Le terme " kichwa " fait référence à la langue parlée : le " kichwa "
trouve son origine dans l'Empire Inca, et a été repris par la suite par les
églises Catholique et Evangélique, comme langue d'évangélisation.
Ceci explique son incroyable rayonnement dans toute l'Amérique Andine et Amazonienne.
Les indiens d'Amazonie avant l'évangélisation se dénommaient par " napo runa"
(homme du napo) en fonction des régions, mais en aucun cas " Kichwas ".
Aujourd'hui, le kichwa est communément parlé non seulement dans la forêt et
les montagnes équatoriennes, mais aussi dans tous les pays limitrophes. L'étendue de
son influence explique qu'existent aujourd'hui de nombreux dialectes et grandes différences
entre les cultures des communautés quechuas - ces différences s'expriment par la
précision de leur origine géographique (ainsi, les Indiens Kichwas du rio Napo).

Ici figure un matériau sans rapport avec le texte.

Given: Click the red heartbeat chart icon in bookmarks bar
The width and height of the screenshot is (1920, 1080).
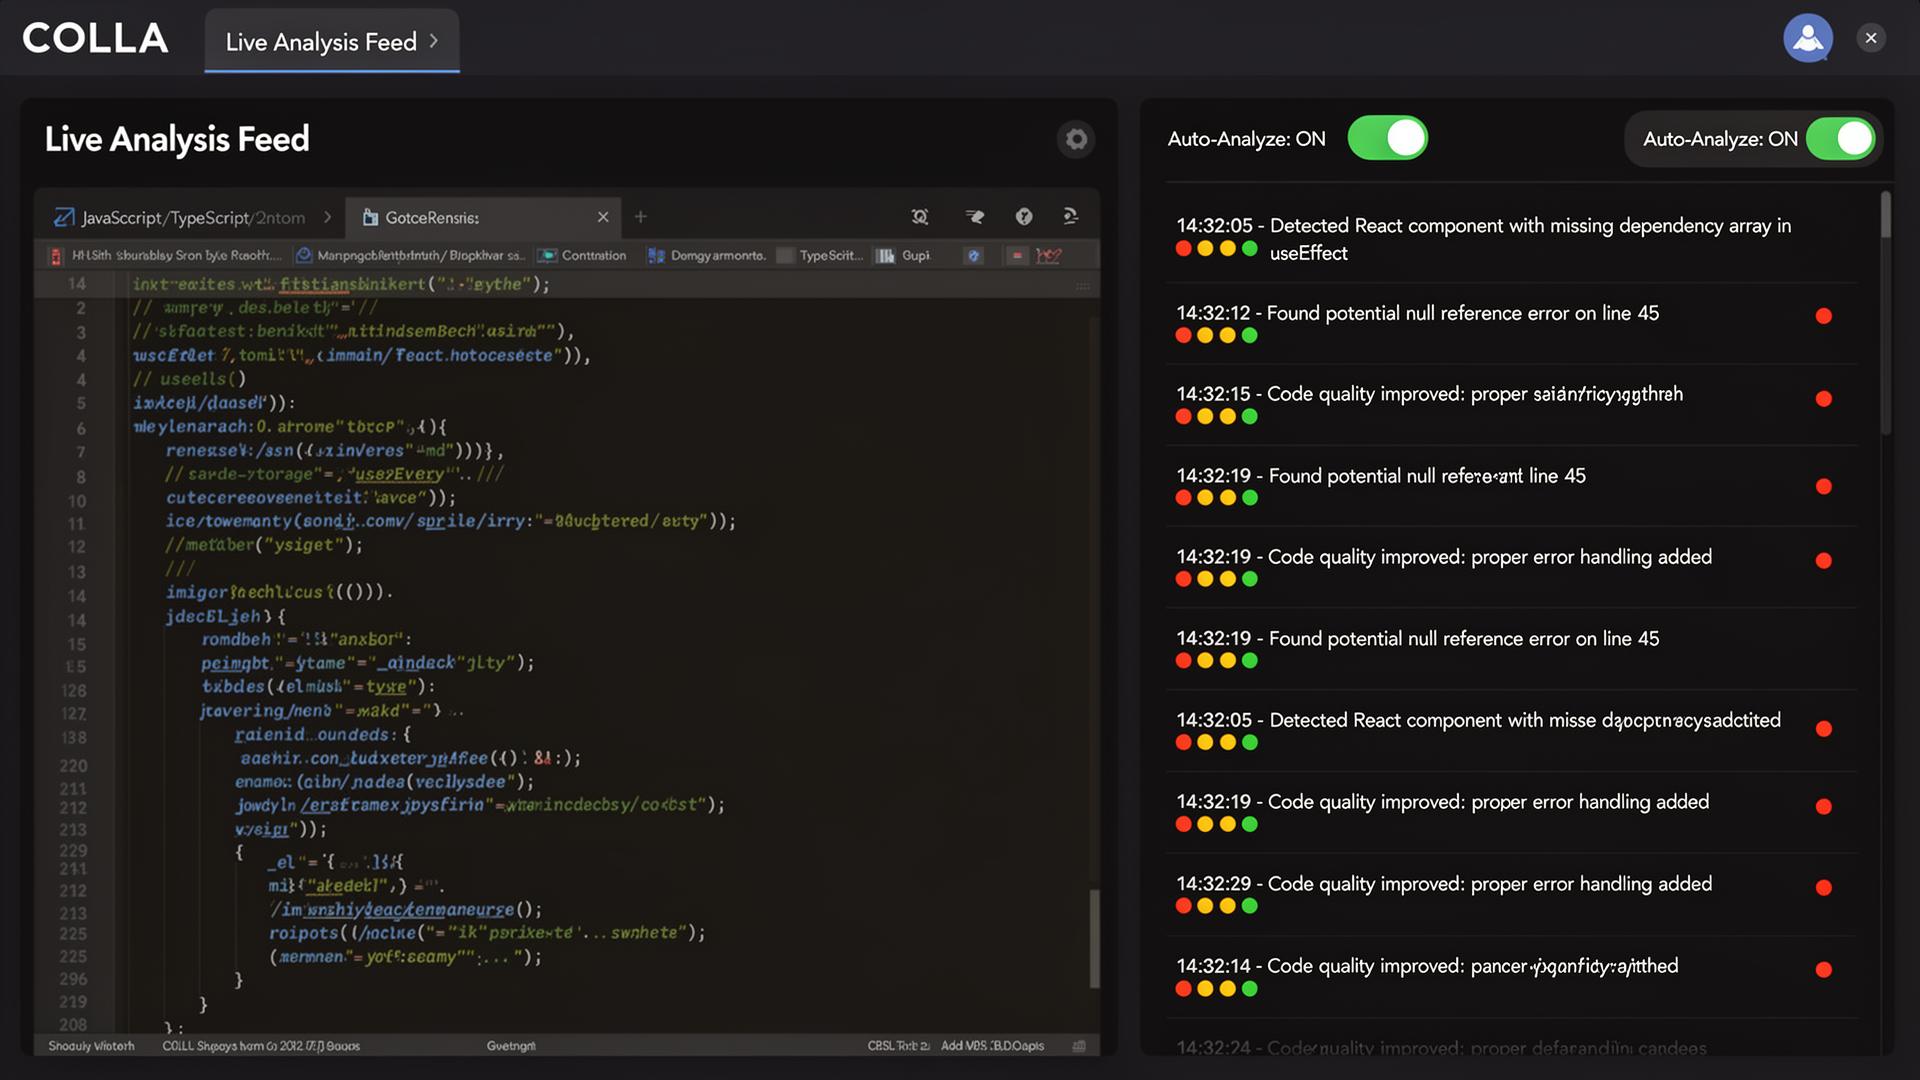Looking at the screenshot, I should pos(1049,256).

Les Kichwas del Oriente (Amazonie équatorienne) sont aujourd'hui la population indienne la
plus nombreuse des six nationalités présentes en Amazonie Equatorienne. Ils
représentent environ 60 000 personnes.
Le système traditionnel de la communauté kichwa est caractérisé par
la solidarité et l'égalité, placé sous l'autorité charismatique
d'un capitaine (animateur social) et autorité spirituelle du shaman.
Les activités se font en groupe, avec une division entre
les tâches des hommes (construction, pêche, chasse) et celles des
femmes (travaux réalisables prés de la maison (la chacra, (potager),
s'occuper des enfants, de la maison). Les femmes sont en général les
plus travailleuses.
La société quechua est essentiellement machiste et laisse peu la
parole aux femmes.
La forêt a longtemps subvenu aux besoins de la communauté en lui
procurant matériaux de construction, nourriture ou plantes
médicinales. Les Indiens sont chasseurs, pêcheurs et cultivateurs et
consacrent aussi une grande partie de leur temps à l'artisanat et aux travaux
collectifs (mingas) pour construire les habitations et les pirogues.
Les Kichwas sont également de bons agriculteurs cultivant le manioc,
la banane, le cacao, le riz, le mais, le café, les haricots). Il s'agit de
culture vivrière et commerciale pour les marchés de Tena.
Jusqu'à récemment, les contacts avec l'extérieur
étaient extrêmement réduits, voire inexistants, dû
aux conditions difficiles d'accès et aux nombreux mythes sur la
région et sa population. Les Indiens ne se rendaient que quelques fois par
an aux marchés locaux.
Ce système de vie autarcique est aujourd'hui rompu.